TO-DO LIST:
1. From the forum thread about the ranch sale, copy the passage that begins at the words "## Breeze (Aug" and stops after the words "to be gained.".
2. In the forum thread about the ranch sale, what does Greg Allison say he would like to be?

DOCUMENT SEGMENT:

-- Start --

# In case anyone has some cash laying around.



## Sublime (Oct 9, 2015)

266,255 acres.


----------



## BassFlats (Nov 26, 2018)

Will they take a out of state, second party check?


----------



## Breeze (Aug 7, 2016)

Sublime said:


> 266,255 acres.
> 
> 
> View attachment 161218


That’s a lot of history that’s gonna be lost. But that’s a lot of money to be gained.


----------



## JRHorne (Aug 6, 2019)

According to some on here, they'd take a straight trade for a nice Chittum Skiff...


----------



## Greg Allison (Mar 13, 2018)

I would just like to be the agent listing it. Probably going to be bought by a Chinese business person.


----------



## flysalt060 (Aug 5, 2012)

That is a damn shame!Broke and trained quite a few horses from there or known parents came from there. Never thought the sixes would be sold off. The man who taught myself and a few others in Franklin,Tn, worked there , and grew up with the ranch super there. If I remember correctly, without google, the Burnett’s owned it. The man who was super there from the ‘50’s to ‘80?was who Mr Bob grew up with and worked for. Hope the Miller family has kept they’re land. About 400k in west Texas, some Colorado and the Dakota’s.


----------



## flysalt060 (Aug 5, 2012)

It also used to bigger than 250,000 plus acres. Not remembering my Texas geography, they had land in panhandle, unless the small tract is there. West Texas, is Texas!Running mesquite and scrub oak. Bring cattle from there to here in southeast, they eat all day.Very little trace minerals here and out there , every mouthful is bang for buck. Except central Fla, better grass.


----------



## flysalt060 (Aug 5, 2012)

-- End --

MATERIAL PROVIDED:
-- Start --

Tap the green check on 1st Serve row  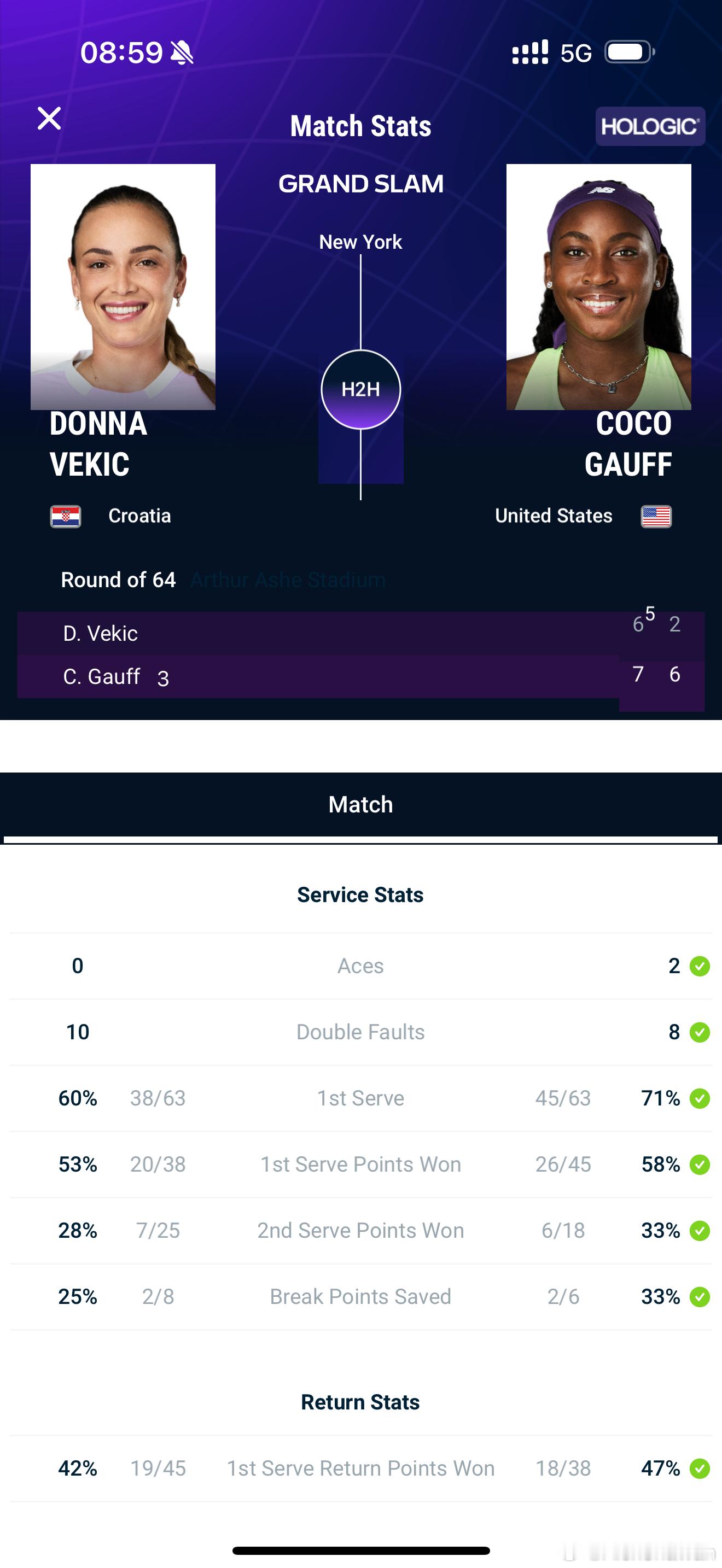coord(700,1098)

-- End --

TASK ANSWERS:
1.
## Breeze (Aug 7, 2016)

Sublime said:


> 266,255 acres.
> 
> 
> View attachment 161218


That’s a lot of history that’s gonna be lost. But that’s a lot of money to be gained.

2. The agent listing it.